- Problem details: Could you set down exactly the lines of the data below, starting at the one that holds "The height and width of the screenshot is (191, 303)." and ending at the one that holds "237x212 pixels.", both included, and only those?

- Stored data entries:
=-=-=-=-=
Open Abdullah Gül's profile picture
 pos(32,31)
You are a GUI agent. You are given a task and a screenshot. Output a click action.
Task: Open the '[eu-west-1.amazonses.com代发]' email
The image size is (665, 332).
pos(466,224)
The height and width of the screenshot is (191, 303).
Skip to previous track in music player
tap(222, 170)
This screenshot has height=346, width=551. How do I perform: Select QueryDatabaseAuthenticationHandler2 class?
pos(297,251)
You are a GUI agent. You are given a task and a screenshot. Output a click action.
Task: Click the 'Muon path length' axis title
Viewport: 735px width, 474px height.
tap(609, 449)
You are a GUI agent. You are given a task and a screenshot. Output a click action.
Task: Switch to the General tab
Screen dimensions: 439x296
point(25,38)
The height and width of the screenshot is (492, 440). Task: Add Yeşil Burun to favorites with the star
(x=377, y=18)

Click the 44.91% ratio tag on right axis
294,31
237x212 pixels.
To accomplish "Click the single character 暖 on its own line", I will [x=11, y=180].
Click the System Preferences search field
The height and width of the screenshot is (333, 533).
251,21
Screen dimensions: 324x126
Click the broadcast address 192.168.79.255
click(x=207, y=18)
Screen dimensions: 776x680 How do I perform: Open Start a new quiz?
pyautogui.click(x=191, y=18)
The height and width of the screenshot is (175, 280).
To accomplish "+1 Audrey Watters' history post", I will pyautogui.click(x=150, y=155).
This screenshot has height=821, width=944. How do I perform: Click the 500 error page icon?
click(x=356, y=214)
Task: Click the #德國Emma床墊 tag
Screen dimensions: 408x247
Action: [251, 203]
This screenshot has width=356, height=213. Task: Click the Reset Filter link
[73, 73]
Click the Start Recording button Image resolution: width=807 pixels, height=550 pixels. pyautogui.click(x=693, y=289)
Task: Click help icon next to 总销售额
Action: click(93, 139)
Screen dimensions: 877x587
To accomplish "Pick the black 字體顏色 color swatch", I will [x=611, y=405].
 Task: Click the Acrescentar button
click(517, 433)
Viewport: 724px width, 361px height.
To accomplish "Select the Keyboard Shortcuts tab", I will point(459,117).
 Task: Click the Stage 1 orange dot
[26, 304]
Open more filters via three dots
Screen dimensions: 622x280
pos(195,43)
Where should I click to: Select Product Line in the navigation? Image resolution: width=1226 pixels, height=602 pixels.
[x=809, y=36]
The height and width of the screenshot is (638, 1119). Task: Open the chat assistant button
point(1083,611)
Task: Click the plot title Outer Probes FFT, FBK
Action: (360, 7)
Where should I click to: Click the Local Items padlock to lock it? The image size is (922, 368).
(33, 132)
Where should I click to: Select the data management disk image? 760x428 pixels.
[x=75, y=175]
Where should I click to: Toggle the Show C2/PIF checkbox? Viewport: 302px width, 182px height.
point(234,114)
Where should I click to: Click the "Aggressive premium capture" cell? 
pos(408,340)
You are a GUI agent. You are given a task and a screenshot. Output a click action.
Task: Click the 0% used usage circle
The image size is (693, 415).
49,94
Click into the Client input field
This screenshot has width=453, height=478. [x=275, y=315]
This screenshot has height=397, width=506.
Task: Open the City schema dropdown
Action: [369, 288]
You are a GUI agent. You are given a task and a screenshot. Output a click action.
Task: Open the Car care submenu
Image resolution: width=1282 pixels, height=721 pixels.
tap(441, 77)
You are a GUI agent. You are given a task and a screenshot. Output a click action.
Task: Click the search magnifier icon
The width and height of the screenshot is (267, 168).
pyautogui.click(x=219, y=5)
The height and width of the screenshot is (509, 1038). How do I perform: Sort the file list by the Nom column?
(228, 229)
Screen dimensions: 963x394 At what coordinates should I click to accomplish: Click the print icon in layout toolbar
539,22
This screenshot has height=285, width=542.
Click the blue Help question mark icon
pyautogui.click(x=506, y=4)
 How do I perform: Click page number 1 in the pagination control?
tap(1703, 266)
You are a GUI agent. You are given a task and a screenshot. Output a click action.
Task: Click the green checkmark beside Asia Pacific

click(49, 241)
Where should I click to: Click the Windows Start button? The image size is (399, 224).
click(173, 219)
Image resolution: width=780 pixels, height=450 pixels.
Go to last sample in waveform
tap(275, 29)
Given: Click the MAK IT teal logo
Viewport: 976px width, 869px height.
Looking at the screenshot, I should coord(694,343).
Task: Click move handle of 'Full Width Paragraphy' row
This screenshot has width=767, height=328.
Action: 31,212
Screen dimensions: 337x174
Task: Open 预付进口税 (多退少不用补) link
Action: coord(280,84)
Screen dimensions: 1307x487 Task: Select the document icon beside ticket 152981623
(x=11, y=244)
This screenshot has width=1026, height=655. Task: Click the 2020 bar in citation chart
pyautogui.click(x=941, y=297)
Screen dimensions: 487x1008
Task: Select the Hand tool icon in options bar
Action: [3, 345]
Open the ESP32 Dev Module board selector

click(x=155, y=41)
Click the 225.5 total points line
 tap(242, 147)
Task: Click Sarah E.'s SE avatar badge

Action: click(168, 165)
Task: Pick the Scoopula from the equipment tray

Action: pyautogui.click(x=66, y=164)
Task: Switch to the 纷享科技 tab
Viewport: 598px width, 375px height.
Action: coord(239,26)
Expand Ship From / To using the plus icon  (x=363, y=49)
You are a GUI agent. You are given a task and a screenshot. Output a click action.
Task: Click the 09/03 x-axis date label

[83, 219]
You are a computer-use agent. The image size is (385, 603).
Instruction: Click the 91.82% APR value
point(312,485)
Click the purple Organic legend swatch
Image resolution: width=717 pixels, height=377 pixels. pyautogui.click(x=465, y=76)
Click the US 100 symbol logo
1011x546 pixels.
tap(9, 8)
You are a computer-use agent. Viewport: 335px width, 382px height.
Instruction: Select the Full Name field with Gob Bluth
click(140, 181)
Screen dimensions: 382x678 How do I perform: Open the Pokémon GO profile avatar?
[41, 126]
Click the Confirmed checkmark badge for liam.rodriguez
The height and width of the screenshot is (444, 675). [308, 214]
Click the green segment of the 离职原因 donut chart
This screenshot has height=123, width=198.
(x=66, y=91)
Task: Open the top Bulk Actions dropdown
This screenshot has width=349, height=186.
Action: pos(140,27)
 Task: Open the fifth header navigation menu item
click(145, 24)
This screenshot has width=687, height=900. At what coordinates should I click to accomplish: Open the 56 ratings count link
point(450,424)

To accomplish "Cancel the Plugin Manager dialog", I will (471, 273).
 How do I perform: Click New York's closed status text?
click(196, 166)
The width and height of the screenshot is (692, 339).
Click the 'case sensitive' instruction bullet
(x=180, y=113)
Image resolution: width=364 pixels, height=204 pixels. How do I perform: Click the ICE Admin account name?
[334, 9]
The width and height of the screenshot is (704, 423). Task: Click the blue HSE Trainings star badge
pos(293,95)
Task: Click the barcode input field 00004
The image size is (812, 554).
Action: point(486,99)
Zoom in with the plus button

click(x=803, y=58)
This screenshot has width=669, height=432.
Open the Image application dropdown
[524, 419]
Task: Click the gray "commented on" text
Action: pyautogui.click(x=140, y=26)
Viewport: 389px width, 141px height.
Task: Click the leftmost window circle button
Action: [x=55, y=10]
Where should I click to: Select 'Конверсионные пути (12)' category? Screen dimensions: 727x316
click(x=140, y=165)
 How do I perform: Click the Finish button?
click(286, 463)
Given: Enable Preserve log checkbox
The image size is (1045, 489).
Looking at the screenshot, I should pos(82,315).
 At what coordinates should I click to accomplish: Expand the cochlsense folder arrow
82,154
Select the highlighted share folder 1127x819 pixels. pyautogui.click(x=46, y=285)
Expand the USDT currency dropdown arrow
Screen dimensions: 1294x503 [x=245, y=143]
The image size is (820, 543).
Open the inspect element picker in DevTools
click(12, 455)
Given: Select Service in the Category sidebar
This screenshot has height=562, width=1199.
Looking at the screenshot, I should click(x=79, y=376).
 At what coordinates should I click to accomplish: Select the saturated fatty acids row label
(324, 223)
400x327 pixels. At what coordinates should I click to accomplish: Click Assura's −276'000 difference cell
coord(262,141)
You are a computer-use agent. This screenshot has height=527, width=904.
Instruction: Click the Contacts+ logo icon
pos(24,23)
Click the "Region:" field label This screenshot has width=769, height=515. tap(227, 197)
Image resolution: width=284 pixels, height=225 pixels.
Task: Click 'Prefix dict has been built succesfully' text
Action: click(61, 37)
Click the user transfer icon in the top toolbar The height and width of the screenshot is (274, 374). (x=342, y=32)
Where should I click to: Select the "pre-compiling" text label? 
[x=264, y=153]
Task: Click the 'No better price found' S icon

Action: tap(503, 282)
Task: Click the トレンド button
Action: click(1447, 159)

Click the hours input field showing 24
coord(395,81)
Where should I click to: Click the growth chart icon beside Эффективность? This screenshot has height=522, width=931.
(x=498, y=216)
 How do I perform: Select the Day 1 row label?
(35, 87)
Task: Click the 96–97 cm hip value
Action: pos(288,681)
=-=-=-=-=
- Solution to the problem:
The height and width of the screenshot is (191, 303).
Skip to previous track in music player
tap(222, 170)
This screenshot has height=346, width=551. How do I perform: Select QueryDatabaseAuthenticationHandler2 class?
pos(297,251)
You are a GUI agent. You are given a task and a screenshot. Output a click action.
Task: Click the 'Muon path length' axis title
Viewport: 735px width, 474px height.
tap(609, 449)
You are a GUI agent. You are given a task and a screenshot. Output a click action.
Task: Switch to the General tab
Screen dimensions: 439x296
point(25,38)
The height and width of the screenshot is (492, 440). Task: Add Yeşil Burun to favorites with the star
(x=377, y=18)

Click the 44.91% ratio tag on right axis
294,31
237x212 pixels.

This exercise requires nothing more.